YOUR TASK:
Copy out all the lines in the records that include the word "agent".

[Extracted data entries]
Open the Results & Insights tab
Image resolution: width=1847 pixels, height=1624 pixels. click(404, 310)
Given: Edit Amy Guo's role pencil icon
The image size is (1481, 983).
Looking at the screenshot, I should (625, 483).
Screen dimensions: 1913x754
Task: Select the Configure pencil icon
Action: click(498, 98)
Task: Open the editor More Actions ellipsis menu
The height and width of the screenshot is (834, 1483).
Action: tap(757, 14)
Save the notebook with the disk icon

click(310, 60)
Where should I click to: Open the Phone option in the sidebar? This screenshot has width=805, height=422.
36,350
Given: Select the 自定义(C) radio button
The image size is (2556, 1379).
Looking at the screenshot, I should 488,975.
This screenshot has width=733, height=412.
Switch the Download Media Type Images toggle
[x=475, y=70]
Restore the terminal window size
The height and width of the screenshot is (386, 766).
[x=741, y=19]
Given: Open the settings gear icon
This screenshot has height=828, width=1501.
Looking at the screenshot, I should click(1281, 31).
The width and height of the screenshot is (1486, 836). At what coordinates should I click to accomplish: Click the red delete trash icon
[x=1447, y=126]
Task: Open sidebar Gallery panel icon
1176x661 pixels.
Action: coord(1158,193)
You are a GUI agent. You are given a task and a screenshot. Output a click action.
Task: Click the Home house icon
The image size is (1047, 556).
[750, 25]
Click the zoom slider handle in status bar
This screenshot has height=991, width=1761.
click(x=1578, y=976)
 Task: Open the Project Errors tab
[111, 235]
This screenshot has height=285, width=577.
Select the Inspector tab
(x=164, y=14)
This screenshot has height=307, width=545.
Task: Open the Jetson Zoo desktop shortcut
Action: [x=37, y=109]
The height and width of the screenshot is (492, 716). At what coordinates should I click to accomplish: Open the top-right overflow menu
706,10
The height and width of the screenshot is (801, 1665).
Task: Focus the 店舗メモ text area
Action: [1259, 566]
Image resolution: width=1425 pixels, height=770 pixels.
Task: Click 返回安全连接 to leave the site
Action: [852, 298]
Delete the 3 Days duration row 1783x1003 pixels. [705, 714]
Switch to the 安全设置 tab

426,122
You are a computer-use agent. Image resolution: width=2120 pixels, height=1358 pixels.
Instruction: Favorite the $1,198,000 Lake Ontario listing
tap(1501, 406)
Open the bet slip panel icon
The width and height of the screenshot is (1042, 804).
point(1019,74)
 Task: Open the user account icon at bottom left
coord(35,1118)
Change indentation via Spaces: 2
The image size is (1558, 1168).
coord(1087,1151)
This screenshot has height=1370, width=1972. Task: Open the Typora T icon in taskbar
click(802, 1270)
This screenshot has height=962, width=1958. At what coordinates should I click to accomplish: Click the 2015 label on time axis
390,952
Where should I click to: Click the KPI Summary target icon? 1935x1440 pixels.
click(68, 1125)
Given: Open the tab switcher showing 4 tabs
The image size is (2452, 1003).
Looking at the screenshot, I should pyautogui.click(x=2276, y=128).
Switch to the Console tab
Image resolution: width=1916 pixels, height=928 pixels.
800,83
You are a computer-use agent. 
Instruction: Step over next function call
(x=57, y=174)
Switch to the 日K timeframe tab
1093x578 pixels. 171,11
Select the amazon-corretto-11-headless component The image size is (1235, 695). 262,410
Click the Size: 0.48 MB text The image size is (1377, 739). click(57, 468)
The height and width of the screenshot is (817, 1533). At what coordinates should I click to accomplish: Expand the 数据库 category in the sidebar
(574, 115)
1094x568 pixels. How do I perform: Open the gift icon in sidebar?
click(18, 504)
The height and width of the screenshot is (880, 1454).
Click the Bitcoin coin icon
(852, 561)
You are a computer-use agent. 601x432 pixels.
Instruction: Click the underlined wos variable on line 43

ANSWER TO THIS EXERCISE:
You are a GUI agent. You are given a task and a screenshot. Output a click action.
You are a computer-use agent. Image resolution: width=2120 pixels, height=1358 pixels.
You are a computer-use agent. 
You are a computer-use agent. 601x432 pixels.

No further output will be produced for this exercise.